==== Recorded information ====

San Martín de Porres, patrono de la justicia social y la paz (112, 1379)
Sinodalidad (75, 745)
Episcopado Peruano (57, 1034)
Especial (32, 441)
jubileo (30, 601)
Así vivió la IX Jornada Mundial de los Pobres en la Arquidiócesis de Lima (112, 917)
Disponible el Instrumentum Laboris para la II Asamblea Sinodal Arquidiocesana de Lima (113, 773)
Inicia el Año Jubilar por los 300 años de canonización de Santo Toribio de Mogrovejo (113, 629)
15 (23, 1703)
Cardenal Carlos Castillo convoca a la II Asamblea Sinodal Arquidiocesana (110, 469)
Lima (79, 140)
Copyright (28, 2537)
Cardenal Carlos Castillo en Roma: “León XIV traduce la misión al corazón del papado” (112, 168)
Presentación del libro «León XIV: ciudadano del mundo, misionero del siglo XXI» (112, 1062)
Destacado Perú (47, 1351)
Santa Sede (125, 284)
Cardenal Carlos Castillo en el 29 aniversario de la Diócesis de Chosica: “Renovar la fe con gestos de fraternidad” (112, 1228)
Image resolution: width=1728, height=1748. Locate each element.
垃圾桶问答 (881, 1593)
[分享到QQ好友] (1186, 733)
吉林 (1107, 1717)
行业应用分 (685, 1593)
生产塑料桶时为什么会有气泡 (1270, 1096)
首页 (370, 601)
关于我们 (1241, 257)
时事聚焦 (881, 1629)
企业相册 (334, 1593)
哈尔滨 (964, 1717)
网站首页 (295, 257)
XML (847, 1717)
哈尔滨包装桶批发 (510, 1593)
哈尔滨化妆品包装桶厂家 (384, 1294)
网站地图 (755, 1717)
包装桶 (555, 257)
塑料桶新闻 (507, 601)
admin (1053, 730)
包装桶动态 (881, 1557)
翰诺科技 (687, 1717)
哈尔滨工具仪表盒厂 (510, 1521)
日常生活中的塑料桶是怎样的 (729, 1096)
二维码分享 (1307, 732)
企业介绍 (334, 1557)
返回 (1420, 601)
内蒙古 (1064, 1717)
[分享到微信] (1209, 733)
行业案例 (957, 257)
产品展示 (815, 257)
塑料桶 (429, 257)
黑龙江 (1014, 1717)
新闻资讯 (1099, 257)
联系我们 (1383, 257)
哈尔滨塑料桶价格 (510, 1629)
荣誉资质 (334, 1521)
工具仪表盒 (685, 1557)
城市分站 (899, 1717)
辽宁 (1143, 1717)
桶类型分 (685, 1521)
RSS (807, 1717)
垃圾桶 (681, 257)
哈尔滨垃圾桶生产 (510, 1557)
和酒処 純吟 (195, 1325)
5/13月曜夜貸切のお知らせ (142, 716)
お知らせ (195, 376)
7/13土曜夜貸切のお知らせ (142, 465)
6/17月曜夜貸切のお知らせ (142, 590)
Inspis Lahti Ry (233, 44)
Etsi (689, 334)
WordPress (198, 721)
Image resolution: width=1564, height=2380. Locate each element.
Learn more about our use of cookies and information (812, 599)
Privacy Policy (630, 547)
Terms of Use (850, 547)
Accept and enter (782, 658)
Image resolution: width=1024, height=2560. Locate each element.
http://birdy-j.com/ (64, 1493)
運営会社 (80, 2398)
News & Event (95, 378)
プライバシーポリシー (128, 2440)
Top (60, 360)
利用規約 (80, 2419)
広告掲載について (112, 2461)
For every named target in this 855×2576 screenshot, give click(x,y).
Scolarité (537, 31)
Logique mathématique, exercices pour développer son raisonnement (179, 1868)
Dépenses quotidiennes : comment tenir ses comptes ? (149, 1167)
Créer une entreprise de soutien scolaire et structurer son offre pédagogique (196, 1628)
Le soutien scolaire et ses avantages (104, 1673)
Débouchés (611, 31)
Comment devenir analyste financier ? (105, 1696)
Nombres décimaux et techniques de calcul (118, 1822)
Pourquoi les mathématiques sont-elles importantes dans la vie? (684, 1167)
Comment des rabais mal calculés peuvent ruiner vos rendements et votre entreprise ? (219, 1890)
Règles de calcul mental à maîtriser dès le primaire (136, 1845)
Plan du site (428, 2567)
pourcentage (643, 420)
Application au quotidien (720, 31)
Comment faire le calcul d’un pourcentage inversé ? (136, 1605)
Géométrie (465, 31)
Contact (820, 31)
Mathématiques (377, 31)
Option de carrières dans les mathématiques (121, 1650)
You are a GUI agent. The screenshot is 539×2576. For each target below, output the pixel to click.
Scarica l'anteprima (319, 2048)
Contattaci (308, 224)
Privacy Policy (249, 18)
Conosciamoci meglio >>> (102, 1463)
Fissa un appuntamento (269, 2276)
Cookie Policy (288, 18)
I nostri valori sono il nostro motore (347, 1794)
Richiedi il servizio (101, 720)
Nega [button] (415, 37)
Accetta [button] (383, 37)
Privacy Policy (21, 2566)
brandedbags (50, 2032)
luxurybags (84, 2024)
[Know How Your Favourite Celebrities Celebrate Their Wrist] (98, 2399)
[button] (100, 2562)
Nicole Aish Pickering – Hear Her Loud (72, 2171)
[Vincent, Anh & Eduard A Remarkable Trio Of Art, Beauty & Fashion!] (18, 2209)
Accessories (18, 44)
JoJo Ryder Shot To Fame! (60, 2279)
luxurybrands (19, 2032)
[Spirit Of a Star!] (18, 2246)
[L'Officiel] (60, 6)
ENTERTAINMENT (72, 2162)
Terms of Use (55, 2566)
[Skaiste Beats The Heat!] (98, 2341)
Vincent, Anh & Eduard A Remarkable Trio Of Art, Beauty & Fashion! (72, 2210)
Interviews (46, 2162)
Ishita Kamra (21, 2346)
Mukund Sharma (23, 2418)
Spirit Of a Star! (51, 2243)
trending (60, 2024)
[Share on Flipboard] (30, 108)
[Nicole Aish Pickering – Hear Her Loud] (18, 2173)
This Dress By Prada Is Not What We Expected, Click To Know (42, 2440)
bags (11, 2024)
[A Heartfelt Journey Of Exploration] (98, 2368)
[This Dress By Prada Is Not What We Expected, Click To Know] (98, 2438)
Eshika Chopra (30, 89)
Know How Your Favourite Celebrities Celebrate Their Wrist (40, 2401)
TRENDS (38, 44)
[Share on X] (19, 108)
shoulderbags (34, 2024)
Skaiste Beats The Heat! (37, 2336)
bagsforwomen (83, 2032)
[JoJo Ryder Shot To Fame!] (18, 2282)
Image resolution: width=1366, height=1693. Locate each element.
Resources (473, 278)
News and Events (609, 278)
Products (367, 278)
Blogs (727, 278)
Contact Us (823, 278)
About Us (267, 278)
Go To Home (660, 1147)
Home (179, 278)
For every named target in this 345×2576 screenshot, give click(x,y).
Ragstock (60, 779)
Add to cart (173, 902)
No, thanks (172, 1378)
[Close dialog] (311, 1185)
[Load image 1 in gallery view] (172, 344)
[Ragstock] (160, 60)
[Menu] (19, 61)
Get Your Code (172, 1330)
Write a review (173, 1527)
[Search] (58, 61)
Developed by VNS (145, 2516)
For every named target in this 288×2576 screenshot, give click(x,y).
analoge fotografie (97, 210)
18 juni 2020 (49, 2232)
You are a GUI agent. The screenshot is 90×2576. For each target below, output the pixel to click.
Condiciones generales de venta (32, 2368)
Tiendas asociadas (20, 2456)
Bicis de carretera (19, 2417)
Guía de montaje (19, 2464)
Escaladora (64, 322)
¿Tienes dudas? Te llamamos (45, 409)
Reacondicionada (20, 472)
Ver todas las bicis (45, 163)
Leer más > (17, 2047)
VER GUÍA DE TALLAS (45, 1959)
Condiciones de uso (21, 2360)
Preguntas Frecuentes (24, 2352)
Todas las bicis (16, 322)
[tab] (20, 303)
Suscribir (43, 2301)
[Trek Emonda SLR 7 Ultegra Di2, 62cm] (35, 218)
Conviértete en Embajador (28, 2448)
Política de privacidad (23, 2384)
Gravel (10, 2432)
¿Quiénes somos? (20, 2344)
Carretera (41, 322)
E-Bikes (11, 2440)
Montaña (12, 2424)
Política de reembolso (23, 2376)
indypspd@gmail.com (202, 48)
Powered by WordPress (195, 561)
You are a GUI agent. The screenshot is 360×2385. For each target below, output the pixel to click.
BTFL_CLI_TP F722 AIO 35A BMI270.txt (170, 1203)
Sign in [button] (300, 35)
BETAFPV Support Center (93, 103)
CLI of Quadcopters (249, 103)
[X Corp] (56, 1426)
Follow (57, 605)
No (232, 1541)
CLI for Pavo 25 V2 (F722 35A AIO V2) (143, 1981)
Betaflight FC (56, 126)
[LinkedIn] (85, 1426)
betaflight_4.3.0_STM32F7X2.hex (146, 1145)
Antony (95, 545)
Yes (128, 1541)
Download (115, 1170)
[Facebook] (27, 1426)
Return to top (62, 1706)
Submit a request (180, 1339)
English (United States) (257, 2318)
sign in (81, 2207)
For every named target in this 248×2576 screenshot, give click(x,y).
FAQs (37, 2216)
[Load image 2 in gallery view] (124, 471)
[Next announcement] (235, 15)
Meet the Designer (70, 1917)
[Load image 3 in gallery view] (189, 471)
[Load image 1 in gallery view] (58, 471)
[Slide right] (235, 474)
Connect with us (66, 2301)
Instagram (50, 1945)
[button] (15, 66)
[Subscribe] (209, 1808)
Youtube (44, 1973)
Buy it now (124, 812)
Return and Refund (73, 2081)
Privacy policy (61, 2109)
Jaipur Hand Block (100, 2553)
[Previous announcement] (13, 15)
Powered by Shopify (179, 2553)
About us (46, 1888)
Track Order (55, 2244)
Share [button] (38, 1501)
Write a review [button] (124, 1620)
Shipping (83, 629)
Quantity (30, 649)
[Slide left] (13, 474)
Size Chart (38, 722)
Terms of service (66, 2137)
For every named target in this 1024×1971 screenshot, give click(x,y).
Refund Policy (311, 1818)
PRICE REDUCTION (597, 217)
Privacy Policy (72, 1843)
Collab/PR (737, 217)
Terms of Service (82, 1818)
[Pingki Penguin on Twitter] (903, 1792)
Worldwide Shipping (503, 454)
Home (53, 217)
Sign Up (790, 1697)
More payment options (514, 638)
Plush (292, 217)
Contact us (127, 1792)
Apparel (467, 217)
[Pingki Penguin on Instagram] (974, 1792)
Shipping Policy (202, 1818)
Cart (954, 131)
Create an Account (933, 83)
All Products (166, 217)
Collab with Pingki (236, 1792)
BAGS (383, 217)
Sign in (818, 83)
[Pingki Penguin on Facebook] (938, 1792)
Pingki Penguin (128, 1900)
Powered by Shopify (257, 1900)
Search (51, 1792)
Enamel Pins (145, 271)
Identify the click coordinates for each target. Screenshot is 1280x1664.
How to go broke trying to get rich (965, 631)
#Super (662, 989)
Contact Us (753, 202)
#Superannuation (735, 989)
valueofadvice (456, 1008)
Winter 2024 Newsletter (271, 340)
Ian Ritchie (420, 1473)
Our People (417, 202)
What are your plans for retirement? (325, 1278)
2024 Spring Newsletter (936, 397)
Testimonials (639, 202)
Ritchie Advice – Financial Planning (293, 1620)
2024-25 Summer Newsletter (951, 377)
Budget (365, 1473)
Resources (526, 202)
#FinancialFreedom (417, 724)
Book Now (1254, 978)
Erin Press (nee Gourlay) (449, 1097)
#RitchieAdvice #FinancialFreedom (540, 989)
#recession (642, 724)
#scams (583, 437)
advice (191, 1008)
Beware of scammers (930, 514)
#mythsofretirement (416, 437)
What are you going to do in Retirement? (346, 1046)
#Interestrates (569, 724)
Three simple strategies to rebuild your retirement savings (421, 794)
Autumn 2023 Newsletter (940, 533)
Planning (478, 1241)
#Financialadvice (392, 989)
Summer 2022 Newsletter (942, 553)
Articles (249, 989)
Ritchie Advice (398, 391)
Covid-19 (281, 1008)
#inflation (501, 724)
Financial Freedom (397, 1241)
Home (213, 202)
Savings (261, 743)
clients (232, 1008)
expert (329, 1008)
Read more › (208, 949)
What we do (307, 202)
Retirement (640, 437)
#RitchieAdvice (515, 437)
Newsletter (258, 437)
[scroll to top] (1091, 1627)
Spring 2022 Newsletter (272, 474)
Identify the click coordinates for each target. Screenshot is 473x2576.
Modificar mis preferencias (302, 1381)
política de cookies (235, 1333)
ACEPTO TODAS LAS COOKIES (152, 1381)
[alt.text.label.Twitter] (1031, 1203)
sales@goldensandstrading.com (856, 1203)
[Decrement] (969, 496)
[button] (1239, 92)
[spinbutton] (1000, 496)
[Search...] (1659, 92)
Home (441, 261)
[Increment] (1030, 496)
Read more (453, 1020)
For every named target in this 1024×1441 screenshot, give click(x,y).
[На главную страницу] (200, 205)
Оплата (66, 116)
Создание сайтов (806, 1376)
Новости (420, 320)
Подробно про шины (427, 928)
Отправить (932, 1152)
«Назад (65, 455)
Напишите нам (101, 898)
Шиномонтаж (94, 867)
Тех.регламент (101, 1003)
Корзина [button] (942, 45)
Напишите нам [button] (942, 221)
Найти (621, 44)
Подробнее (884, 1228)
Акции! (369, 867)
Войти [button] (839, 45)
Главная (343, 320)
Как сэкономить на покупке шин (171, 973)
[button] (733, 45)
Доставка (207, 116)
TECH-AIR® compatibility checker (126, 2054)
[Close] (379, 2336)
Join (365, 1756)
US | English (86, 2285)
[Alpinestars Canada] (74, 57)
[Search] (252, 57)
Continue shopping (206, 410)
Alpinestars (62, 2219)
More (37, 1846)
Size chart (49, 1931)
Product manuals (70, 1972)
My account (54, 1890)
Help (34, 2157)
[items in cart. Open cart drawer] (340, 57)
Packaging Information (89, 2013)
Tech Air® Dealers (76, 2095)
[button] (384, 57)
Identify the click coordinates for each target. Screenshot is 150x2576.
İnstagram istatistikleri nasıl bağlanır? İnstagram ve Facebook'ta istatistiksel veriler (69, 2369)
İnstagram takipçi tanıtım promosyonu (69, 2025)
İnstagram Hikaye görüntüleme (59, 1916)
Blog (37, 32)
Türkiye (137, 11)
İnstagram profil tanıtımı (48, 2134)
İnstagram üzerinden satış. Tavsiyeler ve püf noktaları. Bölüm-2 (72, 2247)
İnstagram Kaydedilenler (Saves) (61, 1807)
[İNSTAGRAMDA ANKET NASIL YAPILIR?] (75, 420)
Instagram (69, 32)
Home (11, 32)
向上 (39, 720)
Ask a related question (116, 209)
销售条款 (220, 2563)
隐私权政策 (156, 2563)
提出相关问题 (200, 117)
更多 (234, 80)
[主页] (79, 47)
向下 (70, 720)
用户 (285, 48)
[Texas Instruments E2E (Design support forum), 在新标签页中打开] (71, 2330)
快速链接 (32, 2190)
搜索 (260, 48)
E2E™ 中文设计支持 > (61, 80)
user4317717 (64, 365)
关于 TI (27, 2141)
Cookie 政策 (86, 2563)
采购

====

Task to carry out: Count the lines in the records above that contain the word "scolaire", and reply with that number alone.

Written solution: 2